Очевидно, что Основной закон «победившего социализма» (как и все памятники советского конституционализма) не является полноценным конституционным актом, поскольку не включает никаких инструментов социального и судебного контроля над политической властью, реализацией прав и свобод. Однако он дает вполне четкое обоснование легитимности режима, выражая его консолидацию и функционирование на «пике формы». Конституция СССР 1936 г., принятая в преддверии Большого террора, по общему признанию является наиболее цельным и ярким памятником советского номинального конституционализма. В отличие от первых советских конституций (1918 и 1924 гг.) она более определенна в интерпретации идеологии однопартийного режима и структуры его политических институтов; в отличие от последующей (1977) – гораздо более логична, инструментальна и менее страдает идеологической риторикой. Не случайно сталинская конституция оказалась наиболее устойчивой и самой продолжительной по действию (более 40 лет) из всех советских конституций, а пришедшая ей на смену брежневская конституция «развитого социализма» 1977 г. юридически вносила мало нового, представляя собой скорее тактическую модернизацию ее положений. Можно говорить об особой строгой эстетике сталинской конституции, выделяющей ее на фоне других безликих документов советской эпохи – факт, который, как минимум, нуждается в объяснении.
Объяснение, на наш взгляд, возможно с позиций методологии когнитивного конституционализма – выяснения подлинных мотивов принятия конституции, обсуждения смысла ее принципов, их последующей эволюции. В рамках данного подхода оригинальность Конституции 1936 г. состоит вовсе не в фиксируемых ценностях и правовых принципах, а скорее – в их адаптации к задачам невиданного в истории социального конструирования, предполагавшего качественно новый уровень когнитивно-информационного доминирования правящей группы в проведении масштабной социальной инженерии. С этих позиций приоритетными выступают вопросы: причины принятия сталинской конституции; зафиксированная в ней модель отношений общества и государства; структура институтов государственной власти; концепция централизации и децентрализации управления; место в этой системе судебных и карательных институтов; механизм селекции основных политико-правовых установок в работе Конституционной комиссии и природа созданного политического режима. В ходе этого исследования выясняется подлинное место Конституции 1936 г. в советской номинально-правовой традиции и вклад Сталина в ее создание.

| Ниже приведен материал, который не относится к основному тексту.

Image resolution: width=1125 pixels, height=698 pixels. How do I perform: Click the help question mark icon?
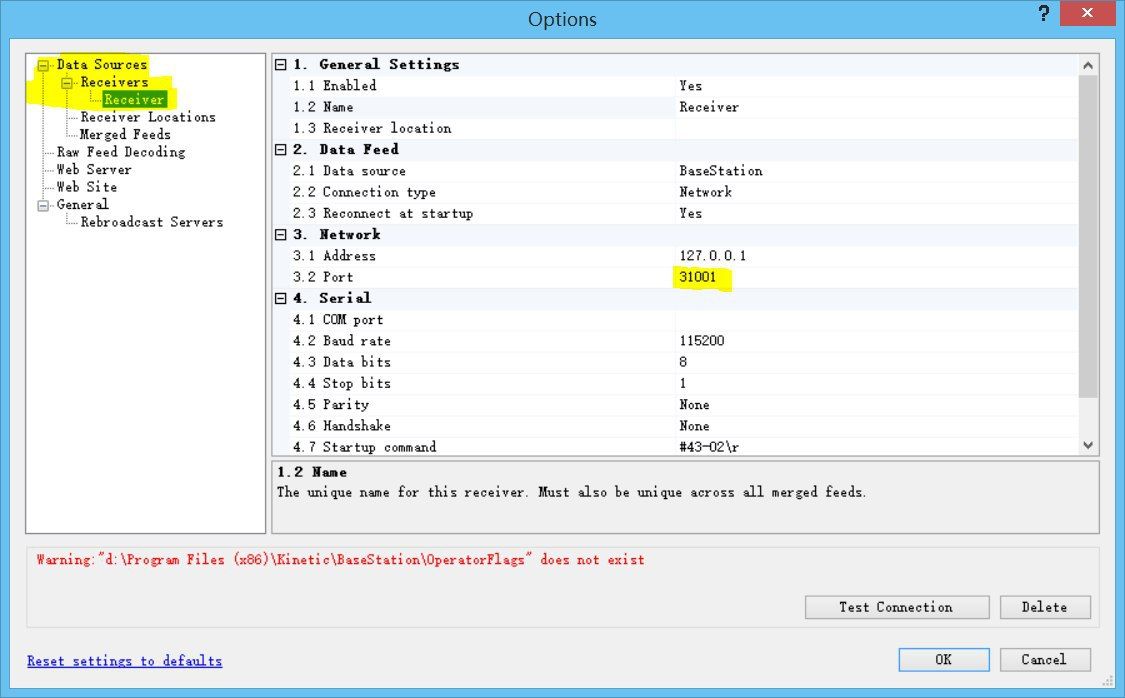(x=1043, y=15)
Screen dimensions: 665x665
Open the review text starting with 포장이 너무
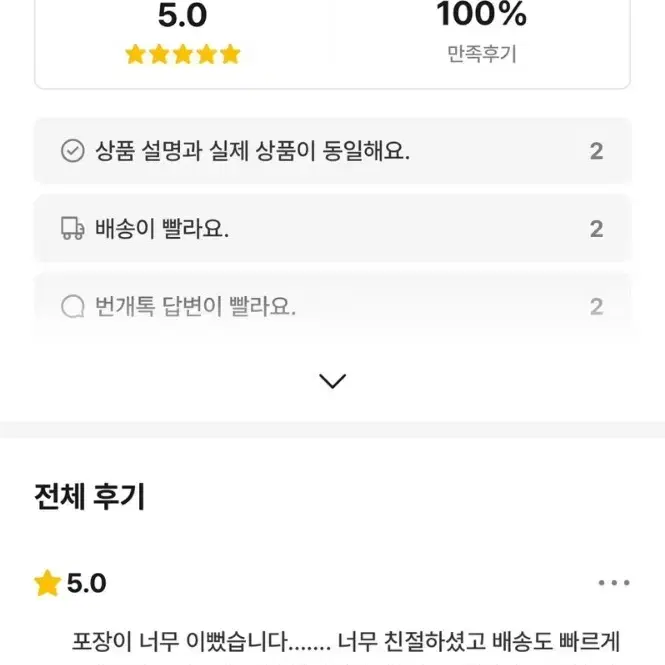coord(346,642)
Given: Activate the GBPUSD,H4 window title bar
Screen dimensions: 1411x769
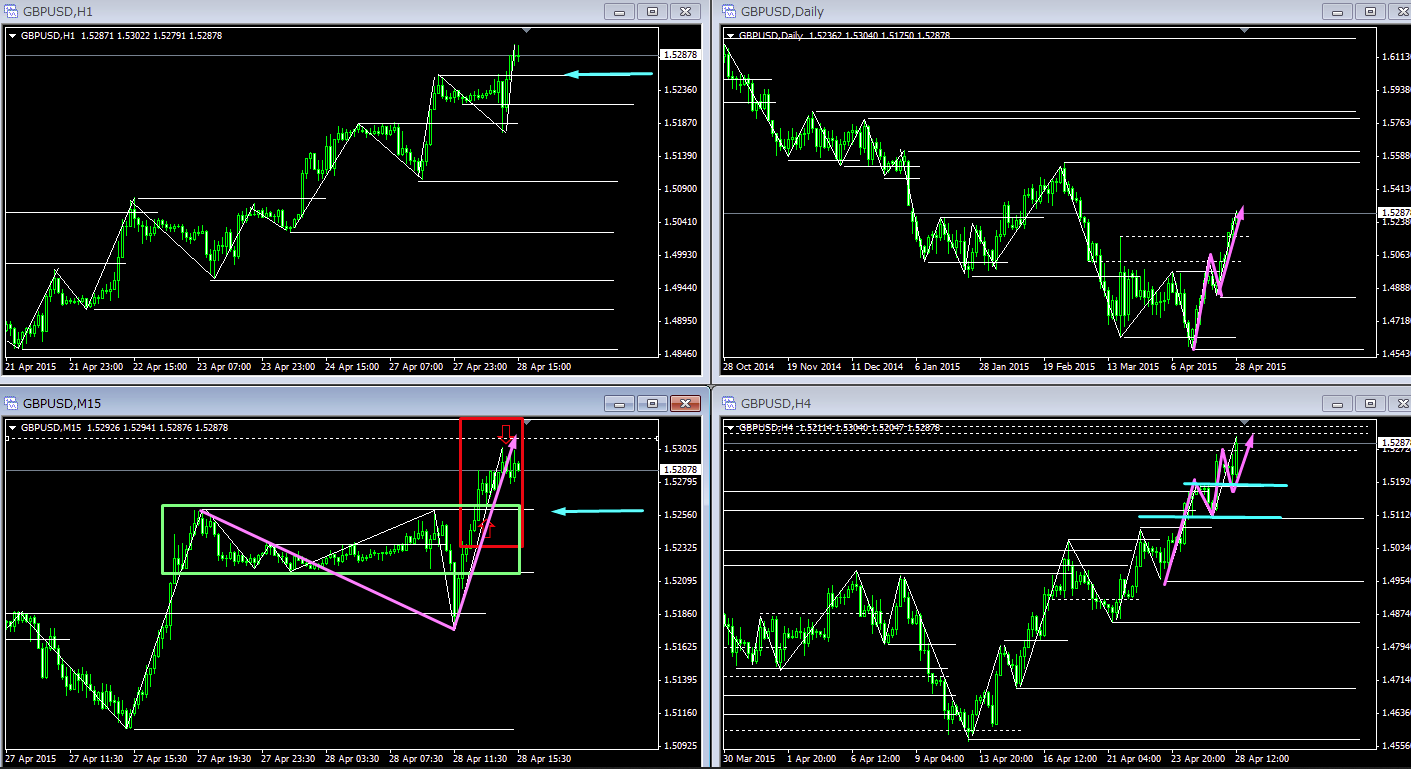Looking at the screenshot, I should pos(1000,403).
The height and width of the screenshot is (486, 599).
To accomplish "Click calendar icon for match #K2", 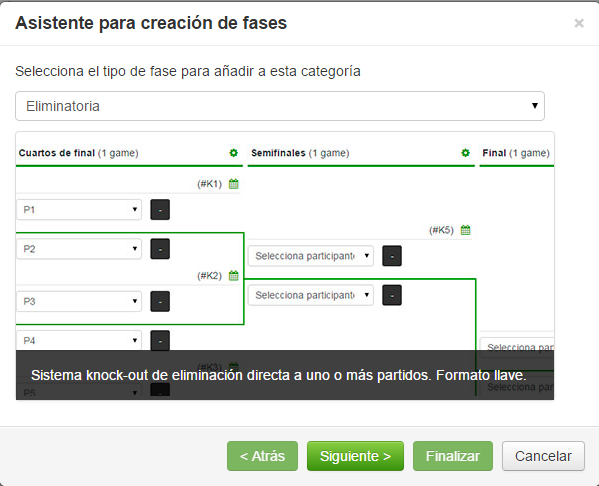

1. Причины принятия Конституции СССР 1936 г.
В интернациональной литературе причины принятия Конституции 1936 г. не выглядят очевидными и могут быть сведены к основным предположениям, выдвигавшимся в момент ее принятия. Во-первых, официальная позиция, ставшая доминирующей в советской юридической литературе до конца существования СССР, связывала принятие Конституции с новой стадией общественного развития – построением «социализма» и переходом от классовой диктатуры к «демократии трудящихся»[1021]
. Во-вторых, позиция западных критиков, связывавшая данный факт со стремлением Сталина обмануть Запад, демонстративно противопоставив несовершенной «буржуазной демократии» (и прежде всего отступлениям от нее в национал-социалистической Германии) «подлинную» демократию, гарантирующую будто бы не только формальные социальные права трудящихся, но их практическую реализацию[1022]. В-третьих, взгляд внутрипартийной оппозиции, объявившей о конституционном закреплении Термидора – отказе от революционных идеалов и эволюции политической системы в направлении реставрации капиталистической системы и установления бонапартистского режима[1023]. В-четвертых, позиция тех авторов, которые указывали, что советского «термидора» «никогда не было», поскольку «российские якобинцы оставались у власти навсегда»[1024], а главную причину принятия Конституции 1936 г. усматривали в камуфлировании готовящегося Большого террора 1937–1938 гг.[1025] – отвлечении внимания советской и иностранной общественности от начавшихся именно в это время массовых репрессий и политических процессов против элиты революционных вождей – так называемой «ленинской гвардии». В-пятых, позиция авторов, связывавших принятие Конституции в основном с трансформацией политического режима – переходом от коллективной диктатуры партии к единоличной диктатуре Сталина[1026] или вообще проявлением параноидальной воли Сталина[1027].